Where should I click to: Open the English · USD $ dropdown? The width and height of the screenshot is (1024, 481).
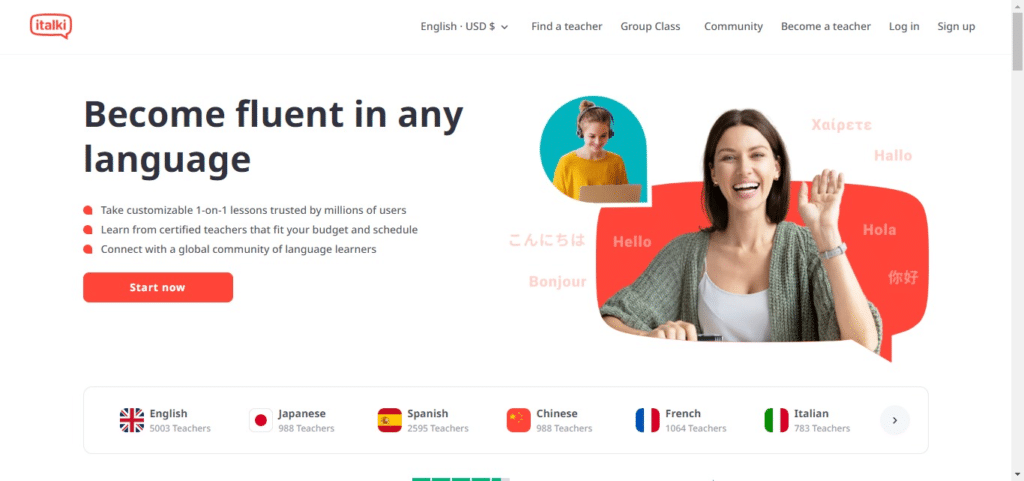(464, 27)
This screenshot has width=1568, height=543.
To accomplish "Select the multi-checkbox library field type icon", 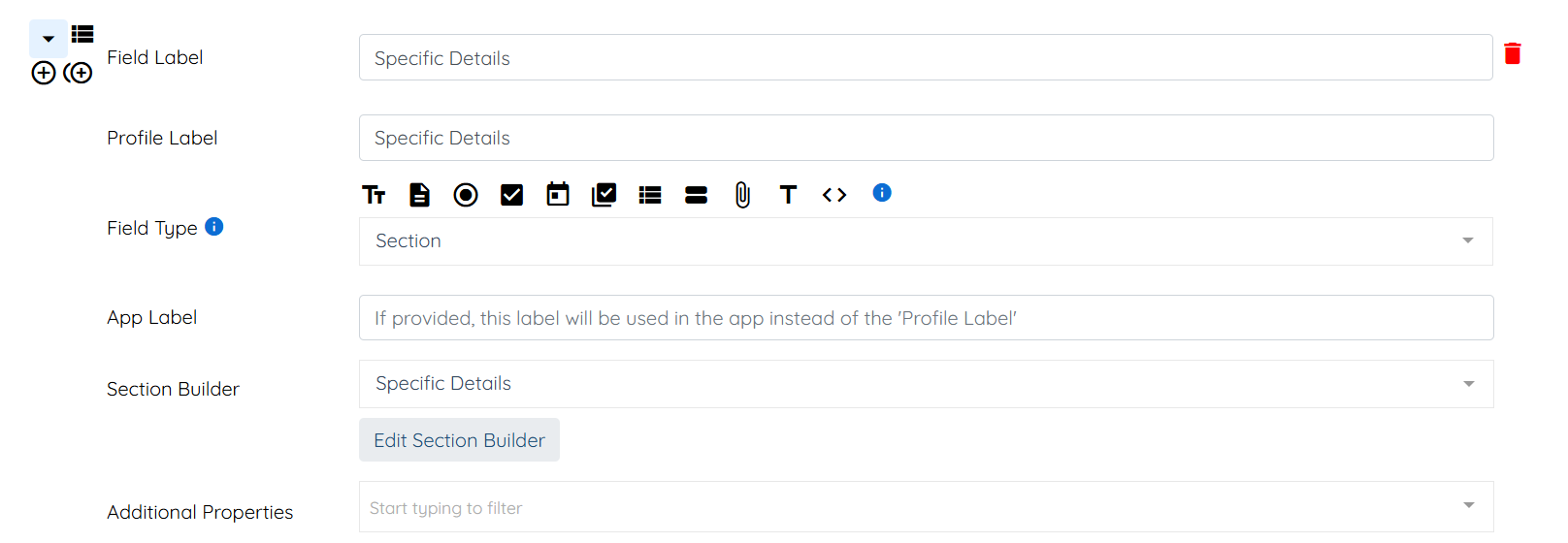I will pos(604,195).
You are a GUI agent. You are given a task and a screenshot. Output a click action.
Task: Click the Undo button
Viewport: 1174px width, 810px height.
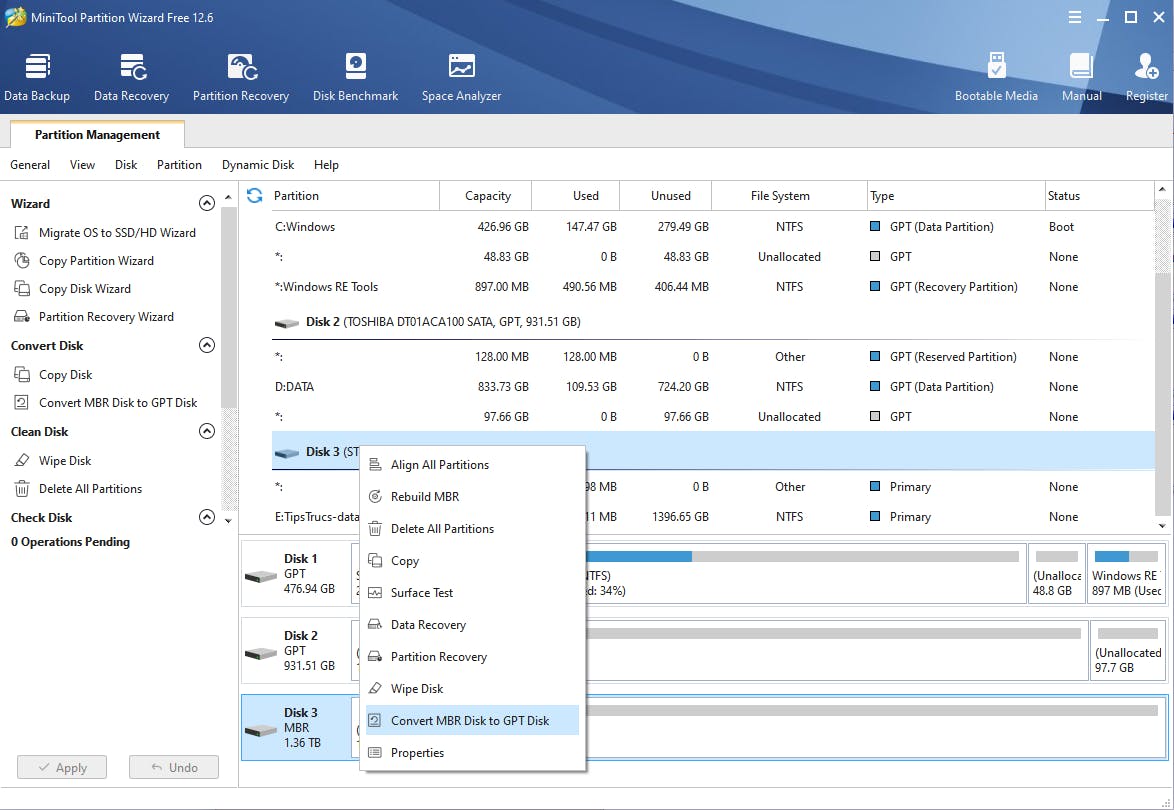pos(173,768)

...

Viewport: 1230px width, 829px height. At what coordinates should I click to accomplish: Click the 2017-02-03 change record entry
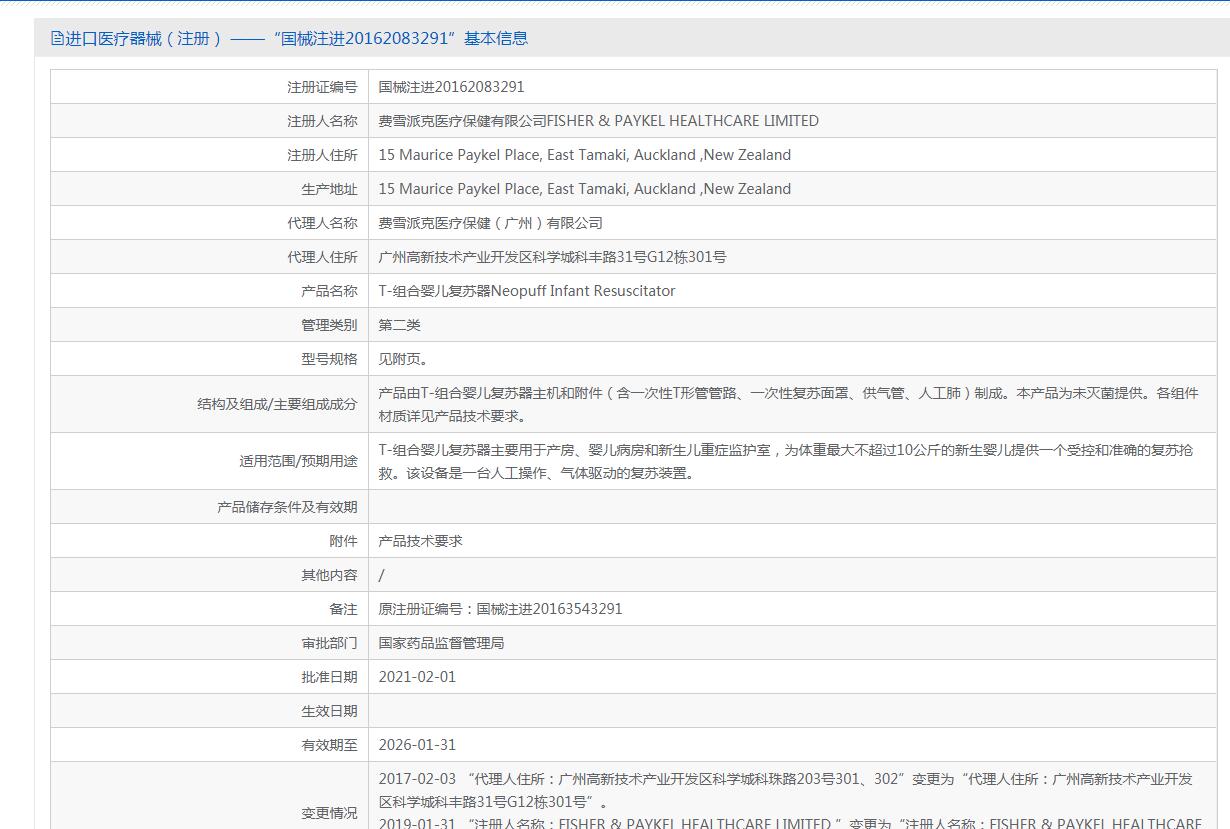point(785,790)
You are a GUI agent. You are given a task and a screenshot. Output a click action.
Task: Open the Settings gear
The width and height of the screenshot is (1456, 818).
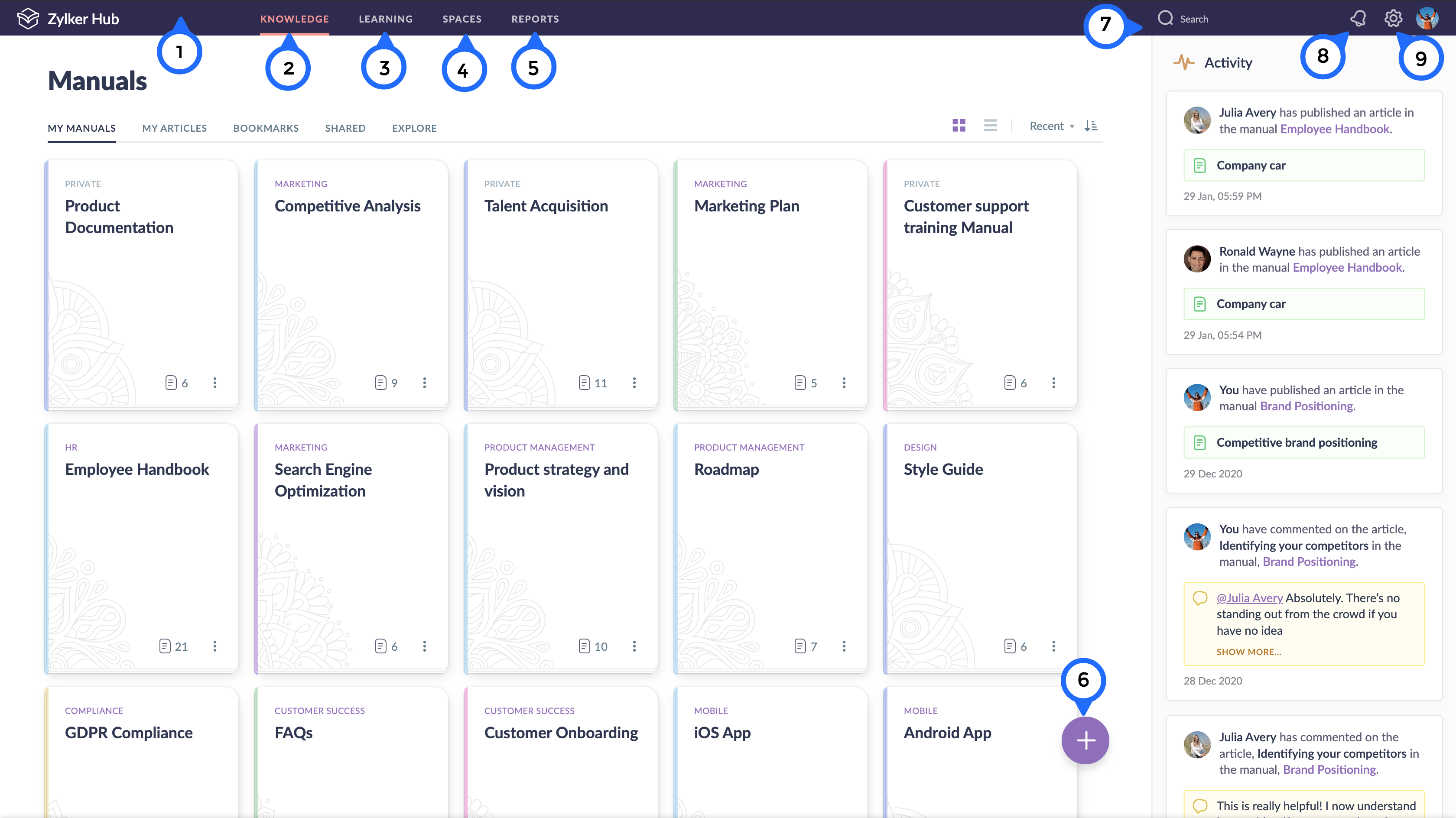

» **EXERCISE PROMPT**
List every line in the entries above that contains the word "should", matching case exactly, and copy each line in full.

» **ANSWER FOR THIS EXERCISE**
Where should I click to: Open the English · USD $ dropdown? The width and height of the screenshot is (1024, 481).
Viewport: 1230px width, 829px height. At what coordinates should I click to accomplish: Click the 2017-02-03 change record entry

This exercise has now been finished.